Look through the records below for the line holding "Open CF EsuSummedAndCurrent". Write it out exactly, with each following line through the line holding "At what coordinates".

▸ DATA EXCERPTS:
+---+

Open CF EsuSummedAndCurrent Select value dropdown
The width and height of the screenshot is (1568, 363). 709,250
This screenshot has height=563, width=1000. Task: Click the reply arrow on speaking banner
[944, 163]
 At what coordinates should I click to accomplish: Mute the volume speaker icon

+---+

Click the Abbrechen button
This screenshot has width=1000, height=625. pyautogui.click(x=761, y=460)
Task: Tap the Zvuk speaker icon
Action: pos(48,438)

+---+

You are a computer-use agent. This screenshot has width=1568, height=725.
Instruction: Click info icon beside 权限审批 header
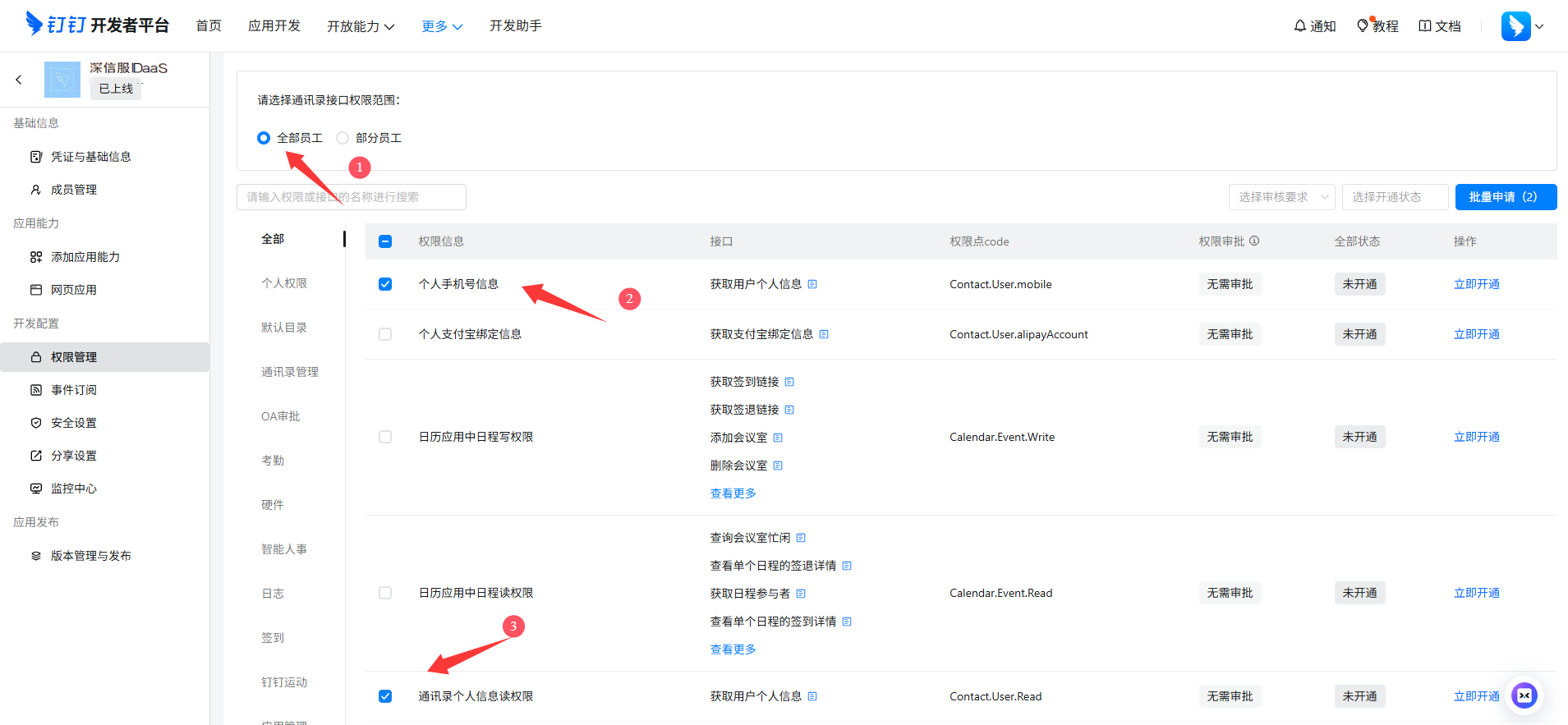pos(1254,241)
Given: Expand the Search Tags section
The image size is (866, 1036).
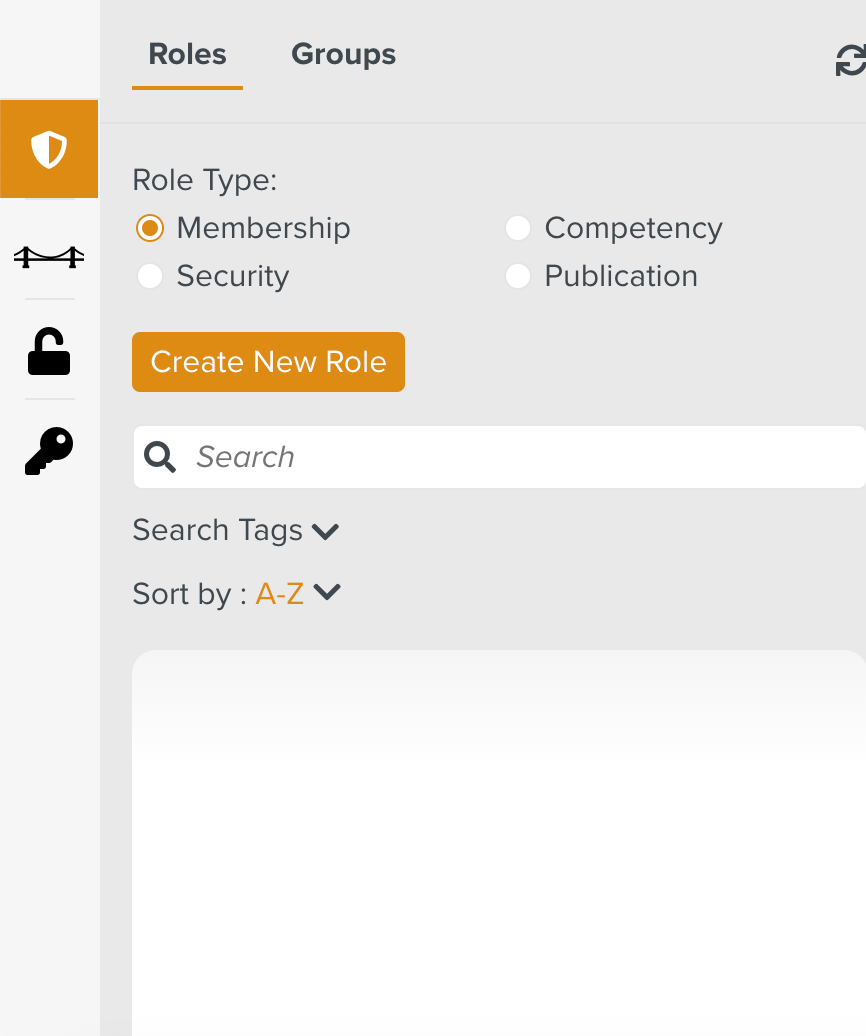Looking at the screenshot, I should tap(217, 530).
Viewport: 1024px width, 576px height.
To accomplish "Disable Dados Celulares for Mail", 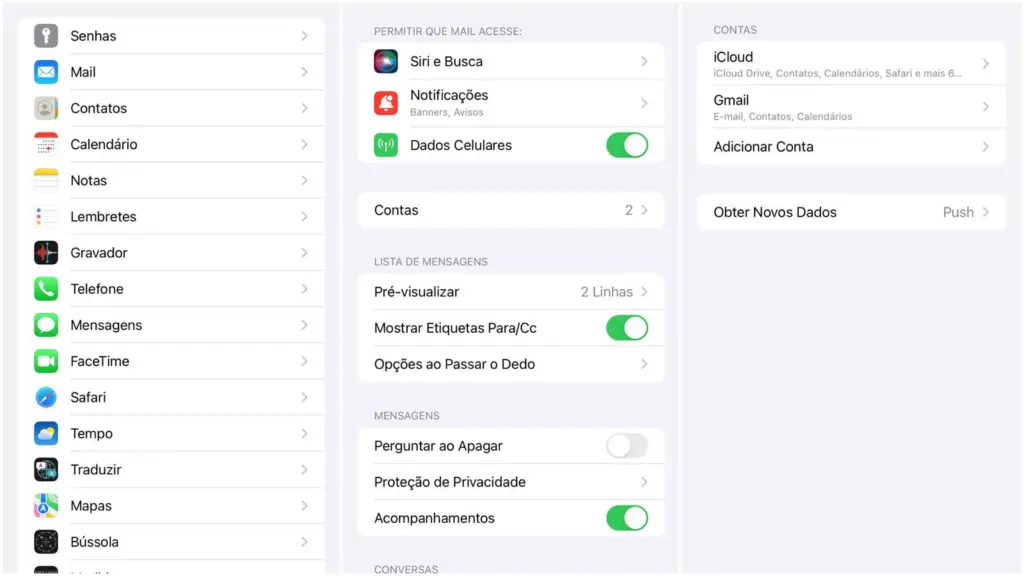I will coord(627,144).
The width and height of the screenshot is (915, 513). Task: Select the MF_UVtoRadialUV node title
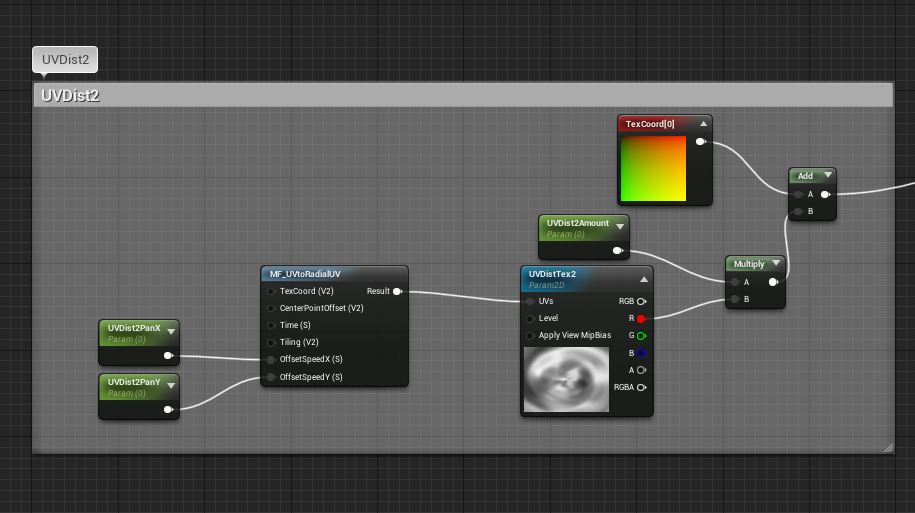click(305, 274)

+---+

▸ RESPONSE:
Open CF EsuSummedAndCurrent Select value dropdown
The width and height of the screenshot is (1568, 363). 709,250
This screenshot has height=563, width=1000. Task: Click the reply arrow on speaking banner
[944, 163]
 At what coordinates should I click to accomplish: Mute the volume speaker icon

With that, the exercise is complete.